Strenge grüne Aktienfonds: Warum verlieren sie weniger?

ECOreporter hat zum Vergleich vier streng nachhaltige Fonds herangezogen: Den ÖkoWorld ÖkoVision Classic (zum ECOreporter-Test), den GLS Bank Aktienfonds (Test), den Erste WWF Stock Environment (Test) und den GreenEffects NAI-Werte Fonds (Test). Es gibt weitere grüne Aktienfonds – ECOreporter kam es hier nur darauf an, eine Übersicht zu schaffen. Die vier hier herausgepickten Fonds sind einfach Produkte, die in den ECOreporter-Tests bei der Nachhaltigkeit gut abgeschnitten haben und als beliebt gelten, schon länger am Markt sind oder ein hohes Volumen haben – oder alles zusammen. Sie sind von den Jahresgebühren her alle teurer als ETFs. Aber die Jahresgebühren sind sehr unterschiedlich: Die Angaben finden Sie in der Tabelle.


Leerer Parkplatz bei Volkswagen in Wolfsburg: Die Produktion steht wegen Corona still, die Autoaktien verlieren - und damit auch viele nachhhaltige ETFs, die trotz des CO2-Ausstoßes der Benziner und Diesel auf Autoaktien setzen. / Foto: imago, Jan Huebner

In den letzten drei Monaten verloren der ÖkoWorld ÖkoVision Classic und der GreenEffects NAI-Werte Fonds 18,2 Prozent an Wert. Die anderen beiden aktiv gemanagten Fonds gaben etwas mehr als 22 Prozent nach. Sie haben sich aber damit immer noch besser wesentlich besser entwickelt als die oben genannten nachhaltigen Aktien-ETFs.

Noch deutlicher fällt die Wertung auf Jahressicht aus: Wer vor einem Jahr 1.000 Euro in den GreenEffects NAI-Werte Fonds anlegte, hat heute ein Minus von nur 48 Euro! Beim Erste WWF Stock Environment wären es 51 Euro weniger.
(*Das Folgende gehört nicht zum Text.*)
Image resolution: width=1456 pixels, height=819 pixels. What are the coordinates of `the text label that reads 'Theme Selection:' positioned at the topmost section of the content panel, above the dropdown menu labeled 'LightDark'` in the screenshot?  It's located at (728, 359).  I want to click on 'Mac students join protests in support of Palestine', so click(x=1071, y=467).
Anleger des ÖkoWorld ÖkoVision Classic verloren über ein Jahr bei dieser Anlagesumme 104 Euro.

Warum sind die hier ausgewählten nachhaltigen Fonds im Schnitt den ETFs deutlich überlegen? Ein Grund ist sicherlich, dass die nachhaltigen ETFs zumeist in alle Branchen investieren, auch in solche, die von der Corona-Krise besonders betroffen sind: Öl- und Gasunternehmen, Fluglinien, Reiseveranstalter oder Kreuzfahrtanbieter. Die grünen Fonds legen hier kein Geld an – aus Gründen des Klimaschutzes. Mit der Corona-Krise hat ihre Aktienauswahl nichts zu tun.

Fazit: Der Vergleich der ausgewählten Produkte stellt zwei weit verbreitete Meinungen in Frage. Zum einen, dass streng grüne Aktienfonds finanziell schlechter laufen als Produkte, die weniger auf Moral achten: Hiernach schlicht falsch. Zum anderen, dass nachhaltige ETFs wegen ihrer Struktur und den geringen Gebühren Aktienfonds überlegen sind: Die ausgewählten Produkte zumindest verhalten sich genau umgekehrt. Dass ein ETF, der auf Anleihen basiert, in der Krise noch finanziell einigermaßen abschneidet, war zu erwarten und sei hier eher der Vollständigkeit halber erwähnt.

Lesen Sie auch den ECOreporter-Überblick zu den nachhaltigen ETFs – er zeigt, dass die meisten ETFs keine erkennbare Nachhaltigkeit aufweisen.

Nachtrag der Redaktion vom 26.3.: Der Artikel ist heute korrigiert worden - gestern war irrtümlich die Anlagesumme 10.000 Euro genannt worden, 1.000 Euro sind jedoch richtig als Bezugsgröße für die hier genannten Verluste von ETFs und Aktienfonds.